- Your goal: Nothing but the lines from the one holding "Given: Select the arrow Selection Mode tool" through the last line of the material below should be set down, exactly and without images.

- Data records:
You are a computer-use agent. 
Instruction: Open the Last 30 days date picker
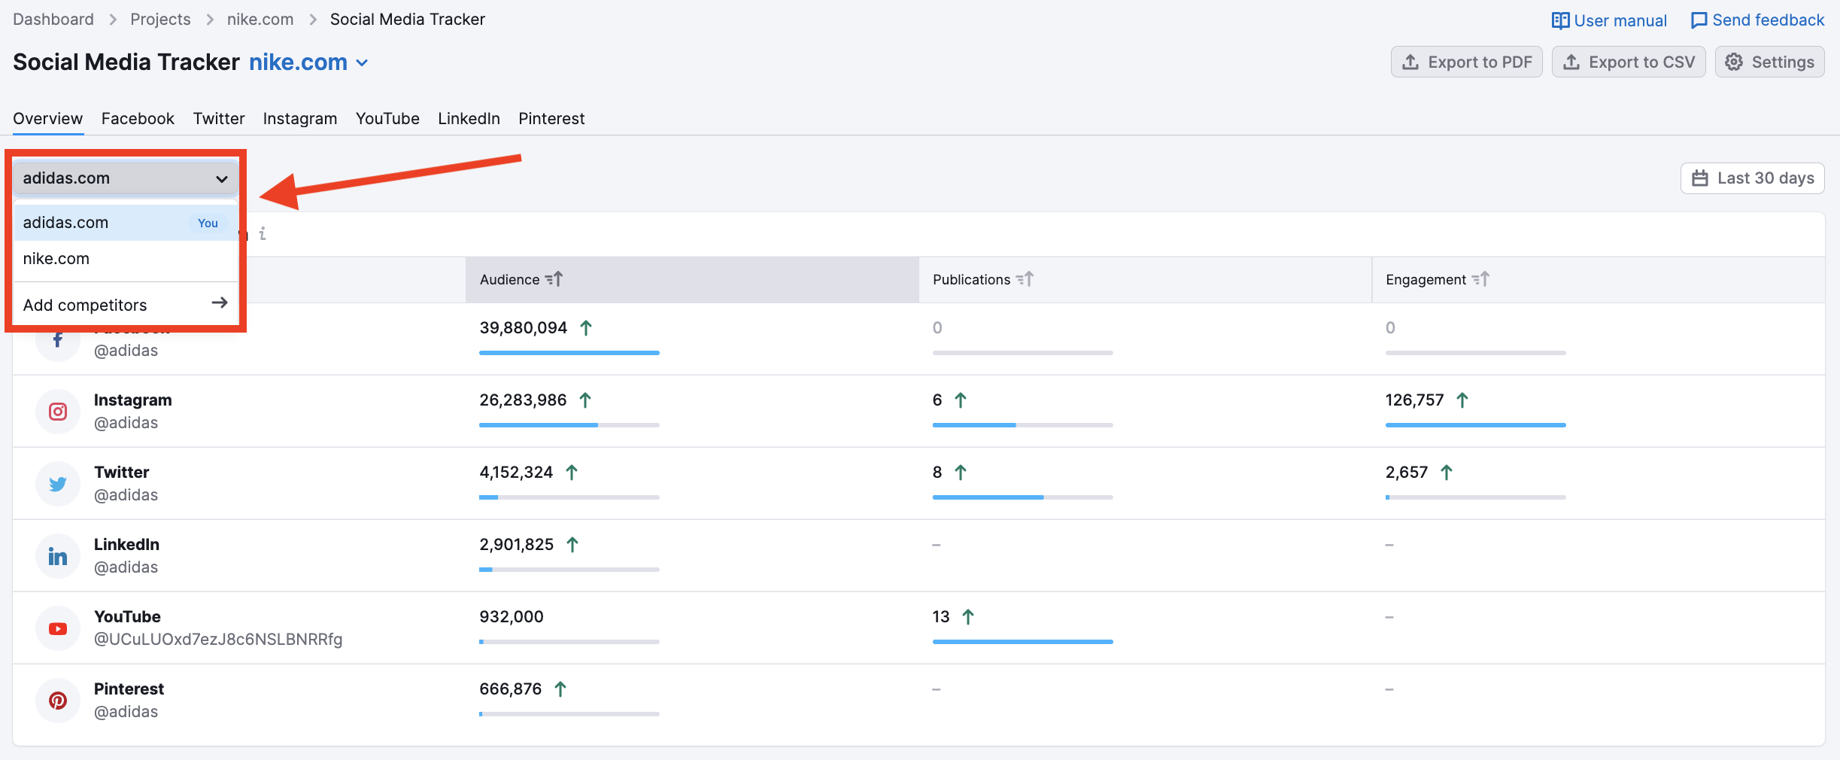click(x=1752, y=178)
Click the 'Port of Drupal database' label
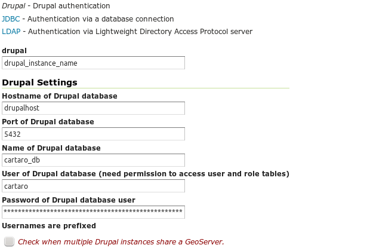The height and width of the screenshot is (251, 370). pos(48,122)
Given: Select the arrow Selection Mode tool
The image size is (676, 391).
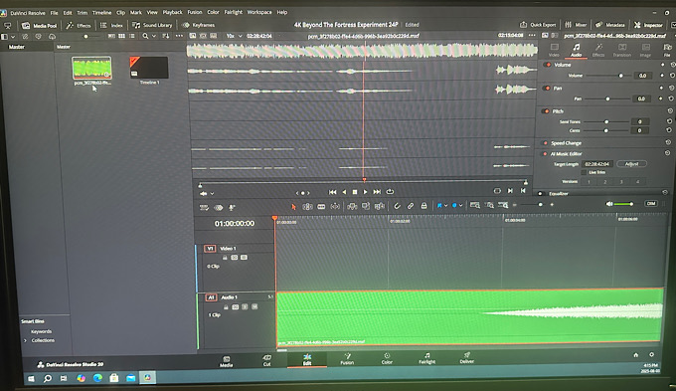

- Solution to this task:
Given: Select the arrow Selection Mode tool
The image size is (676, 391).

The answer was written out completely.